Search Results
Found 1 results
510(k) Data Aggregation
(28 days)
LDR SPINE CERVICAL INTERBODY FUSION SYSTME-ROI-C LORDOTIC IMPLANTS
The LDR Spine Cervical Interbody Fusion System is indicated for use in skeletally mature patients with degenerative disc disease (DDD) of the cervical spine with accompanying radicular symptoms at one disc level from C2-T1. DDD is defined as discogenic pain with degeneration of the disc confirmed by history and radiographic studies. These patients should have had six weeks of non-operative treatment. The LDR Spine ROI-C Cervical Interbody Fusion System is to be used with autogenous bone graft and implanted via an open, anterior approach. Supplemental internal fixation is required to properly utilize this system.
The ROI-C Lordotic implant is an extension of the currently cleared ROI-C cervical interbody fusion system and is intended for use as an interbody fusion device in the cervical spine. The device is manufactured from medical grade PEEK OPTIMA® LT1 in accordance with ASTM F2026 and has tantalum markers conforming to ASTM F136 embedded in the implant extremities to facilitate visibility in x-ray imaging. The subject device is designed for placement using an open anterior approach.
The provided 510(k) summary describes a spinal interbody fusion device, not an AI/ML medical device. Therefore, many of the requested categories for AI/ML device studies (such as sample sizes for test/training sets, expert ground truth, MRMC studies, standalone performance, etc.) are not applicable and cannot be extracted from this document.
However, I can extract the acceptance criteria and the study that proves the device meets those criteria, based on the non-clinical testing performed for this type of medical device.
Acceptance Criteria and Device Performance for Non-AI/ML Medical Devices (Spinal Interbody Fusion System)
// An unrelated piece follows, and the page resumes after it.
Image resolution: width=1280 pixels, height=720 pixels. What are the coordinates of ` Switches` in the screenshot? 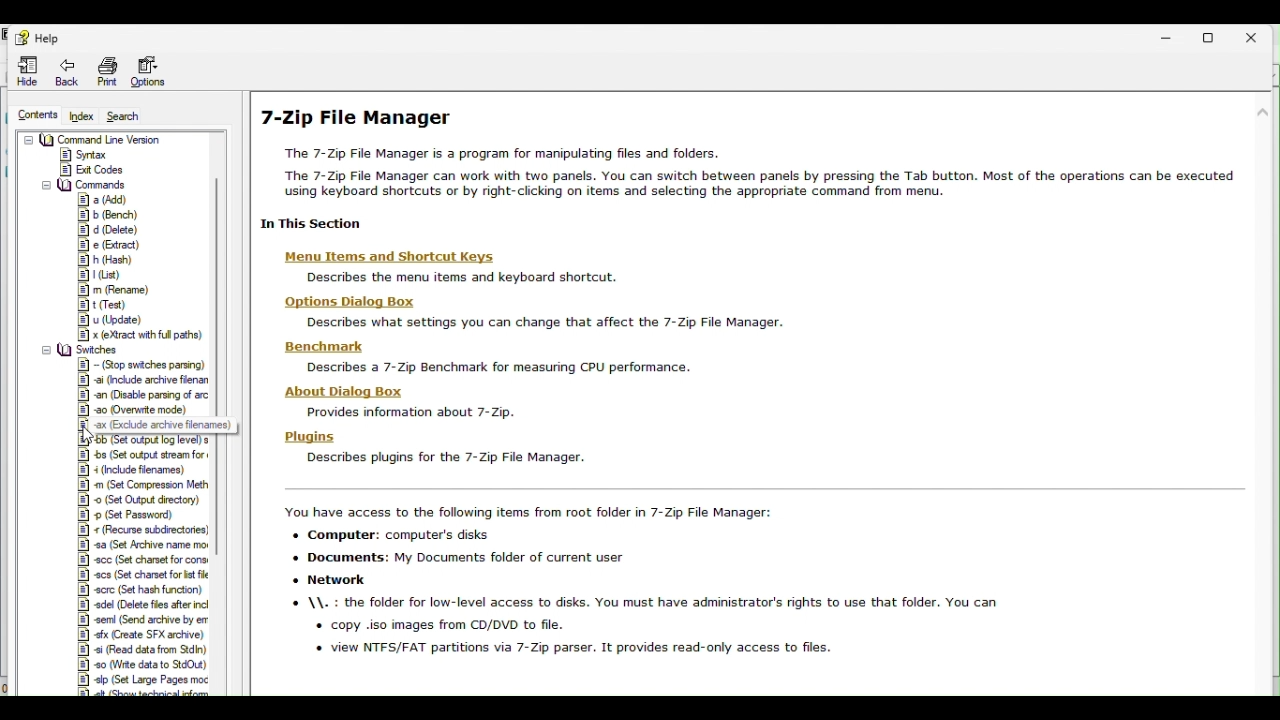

Acceptance Criteria Category | Specific Acceptance Criteria | Reported Device Performance |
---|---|---|
Mechanical Performance | Static Axial Compression (per ASTM F2077) | Performance shown to be substantially equivalent to legally marketed predicate devices. |
Mechanical Performance | Static Axial Torsion (per ASTM F2077) | Performance shown to be substantially equivalent to legally marketed predicate devices. |
Study Description (for a Non-AI/ML device):
- Study Type: Non-clinical bench testing, specifically Finite Element Analysis (FEA) and physical testing simulating relevant loads.
- Proof of Meeting Criteria: The results of the non-clinical testing (Finite Element Analysis) demonstrated that the mechanical performance of the ROI-C Lordotic implant, under static axial compression and static axial torsion, was "substantially equivalent" to its legally marketed predicate devices. "Substantial equivalence" is the regulatory standard for 510(k) clearances, meaning the new device is as safe and effective as a legally marketed device.
Information Not Applicable or Not Available from the Provided Text (as this is not an AI/ML device):
- Sample size used for the test set and the data provenance: Not applicable for non-clinical bench testing of a spinal implant in the context of an AI/ML study. Data provenance (country, retrospective/prospective) also not applicable.
- Number of experts used to establish the ground truth for the test set and the qualifications of those experts: Not applicable. Ground truth for mechanical testing is based on engineering standards and measurements, not expert human assessment.
- Adjudication method (e.g., 2+1, 3+1, none) for the test set: Not applicable.
- If a multi-reader multi-case (MRMC) comparative effectiveness study was done, if so, what was the effect size of how much human readers improve with AI vs without AI assistance: Not applicable.
- If a standalone (i.e., algorithm only without human-in-the-loop performance) was done: Not applicable.
- The type of ground truth used: For this device, the "ground truth" for proving substantial equivalence relates to the mechanical properties and biocompatibility of the materials and design, compared against established standards (e.g., ASTM F2077) and the performance of predicate devices. This is not "expert consensus, pathology, or outcomes data" in the AI/ML context.
- The sample size for the training set: Not applicable.
- How the ground truth for the training set was established: Not applicable.